USA-1
- Names: Navstar 9 GPS I-9 GPS SVN-9
- Mission type: Navigation Technology
- Operator: U.S. Air Force
- COSPAR ID: 1984-059A
- SATCAT no.: 15039
- Mission duration: 5 years (planned) 10 years (achieved)

Spacecraft properties
- Spacecraft: Navstar
- Spacecraft type: GPS Block I
- Manufacturer: Rockwell Space Systems
- Launch mass: 758 kg (1,671 lb)
- Dimensions: 5.3 meters of long
- Power: 400 watts

Start of mission
- Launch date: 13 June 1984, 11:37 UTC
- Rocket: Atlas E / SGS-2 (Atlas-42E)
- Launch site: Vandenberg, SLC-3W
- Contractor: Convair General Dynamics
- Entered service: 19 July 1984

End of mission
- Deactivated: 20 June 1994

Orbital parameters
- Reference system: Geocentric orbit
- Regime: Medium Earth orbit (Semi-synchronous)
- Perigee altitude: 19,917 km (12,376 mi)
- Apogee altitude: 20,446 km (12,705 mi)
- Inclination: 62.80°
- Period: 718.00 minutes

= USA-1 (satellite) =

American navigation satellite used for GPS

USA-1, also known as Navstar 9, GPS I-9 and GPS SVN-9, was an American navigation satellite launched in 1984 as part of the Global Positioning System development programme. It was the ninth of eleven Block I GPS satellites to be launched, and the first satellite to receive a USA designation.

== Background ==
Global Positioning System (GPS) was developed by the U.S. Department of Defense to provide all-weather round-the-clock navigation capabilities for military ground, sea, and air forces.

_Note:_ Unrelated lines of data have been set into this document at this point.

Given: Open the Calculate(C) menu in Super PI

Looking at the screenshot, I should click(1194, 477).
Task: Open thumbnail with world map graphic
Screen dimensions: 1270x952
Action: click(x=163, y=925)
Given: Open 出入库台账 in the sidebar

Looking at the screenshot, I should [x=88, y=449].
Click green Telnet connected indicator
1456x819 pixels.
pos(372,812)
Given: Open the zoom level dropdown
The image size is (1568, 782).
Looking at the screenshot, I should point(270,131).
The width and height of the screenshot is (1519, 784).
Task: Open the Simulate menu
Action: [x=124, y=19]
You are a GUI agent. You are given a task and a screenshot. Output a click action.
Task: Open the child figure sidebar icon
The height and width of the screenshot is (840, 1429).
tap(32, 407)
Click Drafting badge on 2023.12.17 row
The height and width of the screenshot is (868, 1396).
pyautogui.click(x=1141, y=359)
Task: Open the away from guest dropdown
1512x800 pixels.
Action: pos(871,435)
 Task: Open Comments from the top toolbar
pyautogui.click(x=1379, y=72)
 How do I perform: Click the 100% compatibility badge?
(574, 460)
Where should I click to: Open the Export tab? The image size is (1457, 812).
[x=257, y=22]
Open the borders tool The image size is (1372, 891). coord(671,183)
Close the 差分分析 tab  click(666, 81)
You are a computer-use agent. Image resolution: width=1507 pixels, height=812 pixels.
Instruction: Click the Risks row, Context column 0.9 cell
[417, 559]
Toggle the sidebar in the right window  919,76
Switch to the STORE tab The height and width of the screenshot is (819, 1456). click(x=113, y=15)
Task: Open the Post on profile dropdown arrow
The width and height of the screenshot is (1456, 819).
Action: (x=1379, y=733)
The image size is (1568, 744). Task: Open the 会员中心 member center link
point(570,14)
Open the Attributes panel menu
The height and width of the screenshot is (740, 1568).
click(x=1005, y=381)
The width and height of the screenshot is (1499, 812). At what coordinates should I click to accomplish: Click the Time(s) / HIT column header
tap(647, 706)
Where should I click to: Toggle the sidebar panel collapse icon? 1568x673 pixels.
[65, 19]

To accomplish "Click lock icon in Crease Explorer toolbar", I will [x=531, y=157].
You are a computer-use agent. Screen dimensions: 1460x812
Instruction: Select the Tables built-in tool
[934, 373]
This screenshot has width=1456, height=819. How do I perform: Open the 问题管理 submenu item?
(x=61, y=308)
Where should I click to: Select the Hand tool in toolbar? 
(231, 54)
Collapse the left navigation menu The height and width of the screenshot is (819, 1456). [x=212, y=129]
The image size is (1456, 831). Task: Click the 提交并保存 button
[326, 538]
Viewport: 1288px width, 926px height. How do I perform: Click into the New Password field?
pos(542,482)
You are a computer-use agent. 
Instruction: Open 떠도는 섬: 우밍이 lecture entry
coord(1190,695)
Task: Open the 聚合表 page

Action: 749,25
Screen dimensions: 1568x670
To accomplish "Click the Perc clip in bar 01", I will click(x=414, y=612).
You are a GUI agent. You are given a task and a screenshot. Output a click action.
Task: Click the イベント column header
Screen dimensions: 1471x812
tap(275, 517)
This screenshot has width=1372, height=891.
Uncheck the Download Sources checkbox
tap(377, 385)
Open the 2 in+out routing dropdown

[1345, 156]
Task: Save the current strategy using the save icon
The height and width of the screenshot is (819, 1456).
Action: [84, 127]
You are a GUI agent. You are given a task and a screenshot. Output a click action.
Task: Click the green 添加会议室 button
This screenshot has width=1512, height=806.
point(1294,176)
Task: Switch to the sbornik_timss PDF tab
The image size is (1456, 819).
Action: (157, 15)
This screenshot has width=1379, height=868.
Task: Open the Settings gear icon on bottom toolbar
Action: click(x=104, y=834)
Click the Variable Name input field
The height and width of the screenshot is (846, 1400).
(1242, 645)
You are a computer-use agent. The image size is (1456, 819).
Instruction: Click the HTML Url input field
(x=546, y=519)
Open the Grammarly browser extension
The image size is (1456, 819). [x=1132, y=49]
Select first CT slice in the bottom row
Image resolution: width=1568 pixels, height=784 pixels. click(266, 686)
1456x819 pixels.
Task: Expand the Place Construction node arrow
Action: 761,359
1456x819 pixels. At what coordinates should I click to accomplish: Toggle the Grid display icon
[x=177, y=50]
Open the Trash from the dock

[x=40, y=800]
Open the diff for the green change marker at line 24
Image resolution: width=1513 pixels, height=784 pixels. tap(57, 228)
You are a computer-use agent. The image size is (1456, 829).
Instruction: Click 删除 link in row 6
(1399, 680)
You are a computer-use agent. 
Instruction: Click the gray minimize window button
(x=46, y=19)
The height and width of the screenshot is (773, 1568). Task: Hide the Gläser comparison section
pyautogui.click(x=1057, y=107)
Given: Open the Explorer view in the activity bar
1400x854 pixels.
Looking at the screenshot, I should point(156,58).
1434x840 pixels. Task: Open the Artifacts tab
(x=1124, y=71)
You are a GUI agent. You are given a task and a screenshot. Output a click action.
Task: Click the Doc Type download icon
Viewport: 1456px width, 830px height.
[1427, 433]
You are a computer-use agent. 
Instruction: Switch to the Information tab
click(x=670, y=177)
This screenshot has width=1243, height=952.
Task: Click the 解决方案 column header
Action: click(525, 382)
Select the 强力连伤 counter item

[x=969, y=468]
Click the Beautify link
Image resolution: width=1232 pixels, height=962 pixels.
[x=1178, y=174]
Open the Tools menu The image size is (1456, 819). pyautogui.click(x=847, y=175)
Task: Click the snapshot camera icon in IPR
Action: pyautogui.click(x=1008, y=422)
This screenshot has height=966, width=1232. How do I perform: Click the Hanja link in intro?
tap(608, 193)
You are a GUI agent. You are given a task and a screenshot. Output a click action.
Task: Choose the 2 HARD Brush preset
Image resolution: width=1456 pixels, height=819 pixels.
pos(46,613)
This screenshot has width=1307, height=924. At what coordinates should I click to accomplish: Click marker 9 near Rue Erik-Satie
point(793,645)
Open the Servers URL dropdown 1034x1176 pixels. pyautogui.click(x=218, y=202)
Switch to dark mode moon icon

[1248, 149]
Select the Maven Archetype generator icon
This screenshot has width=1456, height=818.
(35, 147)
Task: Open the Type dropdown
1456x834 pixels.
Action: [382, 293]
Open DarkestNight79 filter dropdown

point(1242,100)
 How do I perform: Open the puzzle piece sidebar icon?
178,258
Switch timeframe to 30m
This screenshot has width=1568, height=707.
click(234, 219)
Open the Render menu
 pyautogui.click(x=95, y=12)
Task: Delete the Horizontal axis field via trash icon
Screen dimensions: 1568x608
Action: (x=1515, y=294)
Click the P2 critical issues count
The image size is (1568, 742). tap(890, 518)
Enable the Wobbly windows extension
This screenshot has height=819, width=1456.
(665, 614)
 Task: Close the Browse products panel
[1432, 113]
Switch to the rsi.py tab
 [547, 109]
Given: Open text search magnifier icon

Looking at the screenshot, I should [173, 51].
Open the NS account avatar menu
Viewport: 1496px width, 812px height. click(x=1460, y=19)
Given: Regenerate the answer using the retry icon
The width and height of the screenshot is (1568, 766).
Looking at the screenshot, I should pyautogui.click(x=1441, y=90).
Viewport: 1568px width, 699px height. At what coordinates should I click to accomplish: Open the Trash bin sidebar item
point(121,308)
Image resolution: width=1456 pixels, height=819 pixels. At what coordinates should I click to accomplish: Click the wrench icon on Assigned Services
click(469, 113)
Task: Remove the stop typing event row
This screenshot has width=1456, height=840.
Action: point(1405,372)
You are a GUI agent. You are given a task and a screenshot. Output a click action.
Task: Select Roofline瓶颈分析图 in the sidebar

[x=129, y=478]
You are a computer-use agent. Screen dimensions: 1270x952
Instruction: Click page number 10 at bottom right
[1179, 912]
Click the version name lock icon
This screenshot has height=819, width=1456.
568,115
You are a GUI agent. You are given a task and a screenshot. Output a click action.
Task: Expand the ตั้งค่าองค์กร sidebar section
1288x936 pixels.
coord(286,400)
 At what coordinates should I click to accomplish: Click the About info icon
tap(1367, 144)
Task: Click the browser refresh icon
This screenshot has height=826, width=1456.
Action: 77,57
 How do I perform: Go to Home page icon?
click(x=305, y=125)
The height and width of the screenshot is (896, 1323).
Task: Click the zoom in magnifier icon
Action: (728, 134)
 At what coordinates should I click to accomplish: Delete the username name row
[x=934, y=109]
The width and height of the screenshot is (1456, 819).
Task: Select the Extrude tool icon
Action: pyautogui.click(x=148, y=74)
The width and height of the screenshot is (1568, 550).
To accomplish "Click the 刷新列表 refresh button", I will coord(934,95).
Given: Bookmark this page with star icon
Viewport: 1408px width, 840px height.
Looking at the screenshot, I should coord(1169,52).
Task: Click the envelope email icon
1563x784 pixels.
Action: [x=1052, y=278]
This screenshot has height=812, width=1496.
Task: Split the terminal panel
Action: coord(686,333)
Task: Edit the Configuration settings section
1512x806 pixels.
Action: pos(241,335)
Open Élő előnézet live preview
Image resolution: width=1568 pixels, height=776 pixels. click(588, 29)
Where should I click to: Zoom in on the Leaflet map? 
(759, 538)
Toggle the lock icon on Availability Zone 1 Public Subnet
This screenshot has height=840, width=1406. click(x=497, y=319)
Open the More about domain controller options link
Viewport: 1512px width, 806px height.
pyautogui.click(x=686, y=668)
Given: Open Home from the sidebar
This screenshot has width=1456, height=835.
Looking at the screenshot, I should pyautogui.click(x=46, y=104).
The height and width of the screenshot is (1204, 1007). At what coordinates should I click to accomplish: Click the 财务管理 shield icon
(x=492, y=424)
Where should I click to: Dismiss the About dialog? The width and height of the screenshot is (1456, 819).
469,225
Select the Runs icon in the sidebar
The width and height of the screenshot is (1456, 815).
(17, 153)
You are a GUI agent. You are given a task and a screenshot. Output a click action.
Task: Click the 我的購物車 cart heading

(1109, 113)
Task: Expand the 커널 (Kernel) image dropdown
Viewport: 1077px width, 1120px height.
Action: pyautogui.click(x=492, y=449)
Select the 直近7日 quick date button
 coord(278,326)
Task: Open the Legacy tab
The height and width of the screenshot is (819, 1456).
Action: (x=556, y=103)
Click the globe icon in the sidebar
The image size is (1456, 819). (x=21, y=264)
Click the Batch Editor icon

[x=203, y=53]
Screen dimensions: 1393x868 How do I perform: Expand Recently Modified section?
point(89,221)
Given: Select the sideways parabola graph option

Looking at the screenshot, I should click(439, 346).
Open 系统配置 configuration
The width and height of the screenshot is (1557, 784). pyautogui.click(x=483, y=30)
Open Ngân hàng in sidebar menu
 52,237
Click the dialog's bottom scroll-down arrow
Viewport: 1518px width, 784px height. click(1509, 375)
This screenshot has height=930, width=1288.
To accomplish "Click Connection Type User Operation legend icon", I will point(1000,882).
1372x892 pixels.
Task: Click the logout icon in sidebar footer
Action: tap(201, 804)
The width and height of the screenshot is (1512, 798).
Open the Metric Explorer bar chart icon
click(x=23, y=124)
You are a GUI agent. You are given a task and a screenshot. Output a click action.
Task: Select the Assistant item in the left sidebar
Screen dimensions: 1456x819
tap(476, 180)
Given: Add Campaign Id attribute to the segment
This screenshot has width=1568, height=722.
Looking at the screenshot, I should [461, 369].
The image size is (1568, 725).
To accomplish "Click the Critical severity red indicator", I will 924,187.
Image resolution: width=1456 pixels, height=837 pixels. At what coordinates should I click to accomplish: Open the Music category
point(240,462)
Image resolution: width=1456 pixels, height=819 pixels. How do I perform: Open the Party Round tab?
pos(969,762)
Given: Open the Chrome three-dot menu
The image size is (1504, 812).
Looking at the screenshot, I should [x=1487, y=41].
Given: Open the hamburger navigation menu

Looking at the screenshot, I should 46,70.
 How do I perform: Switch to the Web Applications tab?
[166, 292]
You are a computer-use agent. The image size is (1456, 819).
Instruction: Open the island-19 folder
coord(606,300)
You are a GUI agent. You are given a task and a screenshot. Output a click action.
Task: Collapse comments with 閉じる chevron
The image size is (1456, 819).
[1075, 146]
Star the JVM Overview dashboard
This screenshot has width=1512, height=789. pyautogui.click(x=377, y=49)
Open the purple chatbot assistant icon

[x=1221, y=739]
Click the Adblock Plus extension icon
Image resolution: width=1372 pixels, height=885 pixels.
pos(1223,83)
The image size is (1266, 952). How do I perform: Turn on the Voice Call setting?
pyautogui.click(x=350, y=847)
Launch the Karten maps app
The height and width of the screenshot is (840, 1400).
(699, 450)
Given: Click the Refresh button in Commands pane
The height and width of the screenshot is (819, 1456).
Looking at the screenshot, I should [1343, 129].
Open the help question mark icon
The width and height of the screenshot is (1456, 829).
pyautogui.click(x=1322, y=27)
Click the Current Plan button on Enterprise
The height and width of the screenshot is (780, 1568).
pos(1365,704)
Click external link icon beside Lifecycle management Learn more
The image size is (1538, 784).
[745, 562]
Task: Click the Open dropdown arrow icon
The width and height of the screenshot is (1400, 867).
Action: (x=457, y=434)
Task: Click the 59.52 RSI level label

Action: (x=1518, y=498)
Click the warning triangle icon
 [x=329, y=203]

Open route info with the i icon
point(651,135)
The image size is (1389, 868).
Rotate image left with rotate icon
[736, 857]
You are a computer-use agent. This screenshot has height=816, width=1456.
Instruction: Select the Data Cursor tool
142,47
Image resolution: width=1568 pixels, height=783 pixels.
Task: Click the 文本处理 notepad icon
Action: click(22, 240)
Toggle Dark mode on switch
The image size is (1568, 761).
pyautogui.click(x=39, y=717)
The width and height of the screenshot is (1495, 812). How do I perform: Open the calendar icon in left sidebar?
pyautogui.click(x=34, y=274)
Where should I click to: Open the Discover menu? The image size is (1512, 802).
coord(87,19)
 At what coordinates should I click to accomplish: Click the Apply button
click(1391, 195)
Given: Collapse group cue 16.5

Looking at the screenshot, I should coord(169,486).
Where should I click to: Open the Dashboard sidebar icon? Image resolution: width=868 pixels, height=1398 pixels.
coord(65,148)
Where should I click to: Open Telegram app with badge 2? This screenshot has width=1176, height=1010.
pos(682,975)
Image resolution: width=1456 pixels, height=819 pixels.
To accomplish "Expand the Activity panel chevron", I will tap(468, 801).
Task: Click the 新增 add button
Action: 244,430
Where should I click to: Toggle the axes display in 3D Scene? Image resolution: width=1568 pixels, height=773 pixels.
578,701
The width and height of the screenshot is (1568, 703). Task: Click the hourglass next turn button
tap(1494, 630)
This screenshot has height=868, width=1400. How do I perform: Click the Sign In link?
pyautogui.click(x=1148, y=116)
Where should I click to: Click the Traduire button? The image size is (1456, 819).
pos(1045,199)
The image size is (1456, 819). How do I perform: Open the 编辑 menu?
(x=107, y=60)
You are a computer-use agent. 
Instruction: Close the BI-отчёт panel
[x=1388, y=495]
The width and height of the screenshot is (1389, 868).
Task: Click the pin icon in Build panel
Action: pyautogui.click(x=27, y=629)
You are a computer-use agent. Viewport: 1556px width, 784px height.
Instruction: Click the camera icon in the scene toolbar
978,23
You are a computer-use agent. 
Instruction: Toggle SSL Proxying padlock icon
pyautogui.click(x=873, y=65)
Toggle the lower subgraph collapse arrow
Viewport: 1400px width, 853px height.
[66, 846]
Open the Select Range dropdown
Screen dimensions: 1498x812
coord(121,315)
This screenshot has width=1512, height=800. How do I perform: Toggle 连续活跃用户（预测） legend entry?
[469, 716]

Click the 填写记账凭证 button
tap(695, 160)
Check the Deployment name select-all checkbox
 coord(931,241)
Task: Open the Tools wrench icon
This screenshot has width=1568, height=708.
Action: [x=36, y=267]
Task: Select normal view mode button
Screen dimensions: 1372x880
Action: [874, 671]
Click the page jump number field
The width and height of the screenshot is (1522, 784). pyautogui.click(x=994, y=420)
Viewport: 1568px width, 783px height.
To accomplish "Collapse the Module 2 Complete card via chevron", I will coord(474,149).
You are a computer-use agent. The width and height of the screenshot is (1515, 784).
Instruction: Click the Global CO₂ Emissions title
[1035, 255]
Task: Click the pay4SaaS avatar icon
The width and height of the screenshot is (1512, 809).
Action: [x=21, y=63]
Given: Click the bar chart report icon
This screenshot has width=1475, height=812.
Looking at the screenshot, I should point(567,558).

Since its implementation, GPS has also become an integral asset in numerous civilian applications and industries around the globe, including recreational used (e.g., boating, aircraft, hiking), corporate vehicle fleet tracking, and surveying. GPS employs 24 spacecraft in 20,200 km circular orbits inclined at 55°. These vehicles are placed in 6 orbit planes with four operational satellites in each plane.

== Spacecraft ==
The first eleven spacecraft (GPS Block 1) were used to demonstrate the feasibility of the GPS system. They were 3-axis stabilized, nadir pointing using reaction wheels. Dual solar arrays supplied over 400 watts. They had S-band communications for control and telemetry and Ultra high frequency (UHF) cross-link between spacecraft. They were manufactured by Rockwell Space Systems, were 5.3 meters across with solar panels deployed, and had a design life expectancy of 5 years. Unlike the later operational satellites, GPS Block 1 spacecraft were inclined at 63°.

== Launch ==
USA-1 was launched at 11:37 UTC on 13 June 1984, atop an Atlas E launch vehicle with an SGS-2 upper stage. The Atlas used had the serial number 42E, and was originally built as an Atlas E. The launch took place from Space Launch Complex 3W at Vandenberg Air Force Base, and placed USA-1 into a transfer orbit. The satellite raised itself into medium Earth orbit (MEO) using a Star-27 apogee motor.

== Mission ==
By 19 July 1984, USA-1 had been raised to an orbit with a perigee of 19917 km, an apogee of 20446 km, a period of 718.00 minutes, and 62.80° of inclination to the equator. The satellite had a design life of 5 years and a mass of 758 kg. It broadcast the PRN 13 signal in the GPS demonstration constellation, and was retired from service on 20 June 1994.